**MATERIAL PROVIDED**

>> Begin

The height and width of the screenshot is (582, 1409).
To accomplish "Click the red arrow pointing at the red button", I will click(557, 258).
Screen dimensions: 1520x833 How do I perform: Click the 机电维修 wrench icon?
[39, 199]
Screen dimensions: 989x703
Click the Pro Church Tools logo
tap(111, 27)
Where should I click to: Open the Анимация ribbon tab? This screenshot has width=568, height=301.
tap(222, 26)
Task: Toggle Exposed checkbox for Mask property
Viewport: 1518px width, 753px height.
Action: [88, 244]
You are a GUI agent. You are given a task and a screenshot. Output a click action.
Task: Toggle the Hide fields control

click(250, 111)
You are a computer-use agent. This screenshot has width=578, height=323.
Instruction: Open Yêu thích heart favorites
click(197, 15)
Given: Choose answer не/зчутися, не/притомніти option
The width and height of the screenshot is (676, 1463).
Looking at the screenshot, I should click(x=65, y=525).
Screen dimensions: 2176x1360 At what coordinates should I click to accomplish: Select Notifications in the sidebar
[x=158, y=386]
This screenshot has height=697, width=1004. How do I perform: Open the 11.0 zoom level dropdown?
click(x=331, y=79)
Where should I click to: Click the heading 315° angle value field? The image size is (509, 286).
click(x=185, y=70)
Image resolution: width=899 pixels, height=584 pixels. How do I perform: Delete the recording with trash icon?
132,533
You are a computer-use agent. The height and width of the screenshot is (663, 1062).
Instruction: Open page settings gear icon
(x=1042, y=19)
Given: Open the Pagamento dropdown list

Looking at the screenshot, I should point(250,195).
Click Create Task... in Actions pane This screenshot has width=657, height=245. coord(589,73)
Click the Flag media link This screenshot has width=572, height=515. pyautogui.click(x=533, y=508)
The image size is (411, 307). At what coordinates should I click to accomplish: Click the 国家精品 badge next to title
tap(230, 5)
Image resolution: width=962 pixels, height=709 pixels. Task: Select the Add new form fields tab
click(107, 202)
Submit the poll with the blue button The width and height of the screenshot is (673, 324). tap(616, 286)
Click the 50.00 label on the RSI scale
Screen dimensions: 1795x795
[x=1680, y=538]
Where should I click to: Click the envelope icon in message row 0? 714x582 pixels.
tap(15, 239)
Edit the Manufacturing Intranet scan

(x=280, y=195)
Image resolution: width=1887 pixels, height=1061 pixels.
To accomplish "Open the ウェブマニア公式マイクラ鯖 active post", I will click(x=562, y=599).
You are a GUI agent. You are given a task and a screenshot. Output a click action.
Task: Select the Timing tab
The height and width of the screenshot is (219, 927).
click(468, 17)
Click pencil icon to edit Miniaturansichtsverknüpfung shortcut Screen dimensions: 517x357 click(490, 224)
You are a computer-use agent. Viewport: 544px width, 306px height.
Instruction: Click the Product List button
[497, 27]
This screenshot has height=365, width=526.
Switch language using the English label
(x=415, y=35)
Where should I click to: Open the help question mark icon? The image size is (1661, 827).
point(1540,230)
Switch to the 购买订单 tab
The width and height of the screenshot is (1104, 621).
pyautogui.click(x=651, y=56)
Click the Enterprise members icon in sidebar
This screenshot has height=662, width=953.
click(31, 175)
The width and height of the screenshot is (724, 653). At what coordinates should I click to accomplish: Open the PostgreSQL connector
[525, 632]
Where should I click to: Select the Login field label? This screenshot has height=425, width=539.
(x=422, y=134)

>> End

**WORK TO BE COMPLETED**
Copy every line of the listing above word for word.

**RESPONSE TO THE EXERCISE**
The height and width of the screenshot is (582, 1409).
To accomplish "Click the red arrow pointing at the red button", I will click(557, 258).
Screen dimensions: 1520x833 How do I perform: Click the 机电维修 wrench icon?
[39, 199]
Screen dimensions: 989x703
Click the Pro Church Tools logo
tap(111, 27)
Where should I click to: Open the Анимация ribbon tab? This screenshot has width=568, height=301.
tap(222, 26)
Task: Toggle Exposed checkbox for Mask property
Viewport: 1518px width, 753px height.
Action: [88, 244]
You are a GUI agent. You are given a task and a screenshot. Output a click action.
Task: Toggle the Hide fields control

click(250, 111)
You are a computer-use agent. This screenshot has width=578, height=323.
Instruction: Open Yêu thích heart favorites
click(197, 15)
Given: Choose answer не/зчутися, не/притомніти option
The width and height of the screenshot is (676, 1463).
Looking at the screenshot, I should click(x=65, y=525).
Screen dimensions: 2176x1360 At what coordinates should I click to accomplish: Select Notifications in the sidebar
[x=158, y=386]
This screenshot has height=697, width=1004. How do I perform: Open the 11.0 zoom level dropdown?
click(x=331, y=79)
Where should I click to: Click the heading 315° angle value field? The image size is (509, 286).
click(x=185, y=70)
Image resolution: width=899 pixels, height=584 pixels. How do I perform: Delete the recording with trash icon?
132,533
You are a computer-use agent. The height and width of the screenshot is (663, 1062).
Instruction: Open page settings gear icon
(x=1042, y=19)
Given: Open the Pagamento dropdown list

Looking at the screenshot, I should point(250,195).
Click Create Task... in Actions pane This screenshot has width=657, height=245. coord(589,73)
Click the Flag media link This screenshot has width=572, height=515. pyautogui.click(x=533, y=508)
The image size is (411, 307). At what coordinates should I click to accomplish: Click the 国家精品 badge next to title
tap(230, 5)
Image resolution: width=962 pixels, height=709 pixels. Task: Select the Add new form fields tab
click(107, 202)
Submit the poll with the blue button The width and height of the screenshot is (673, 324). tap(616, 286)
Click the 50.00 label on the RSI scale
Screen dimensions: 1795x795
[x=1680, y=538]
Where should I click to: Click the envelope icon in message row 0? 714x582 pixels.
tap(15, 239)
Edit the Manufacturing Intranet scan

(x=280, y=195)
Image resolution: width=1887 pixels, height=1061 pixels.
To accomplish "Open the ウェブマニア公式マイクラ鯖 active post", I will click(x=562, y=599).
You are a GUI agent. You are given a task and a screenshot. Output a click action.
Task: Select the Timing tab
The height and width of the screenshot is (219, 927).
click(468, 17)
Click pencil icon to edit Miniaturansichtsverknüpfung shortcut Screen dimensions: 517x357 click(490, 224)
You are a computer-use agent. Viewport: 544px width, 306px height.
Instruction: Click the Product List button
[497, 27]
This screenshot has height=365, width=526.
Switch language using the English label
(x=415, y=35)
Where should I click to: Open the help question mark icon? The image size is (1661, 827).
point(1540,230)
Switch to the 购买订单 tab
The width and height of the screenshot is (1104, 621).
pyautogui.click(x=651, y=56)
Click the Enterprise members icon in sidebar
This screenshot has height=662, width=953.
click(31, 175)
The width and height of the screenshot is (724, 653). At what coordinates should I click to accomplish: Open the PostgreSQL connector
[525, 632]
Where should I click to: Select the Login field label? This screenshot has height=425, width=539.
(x=422, y=134)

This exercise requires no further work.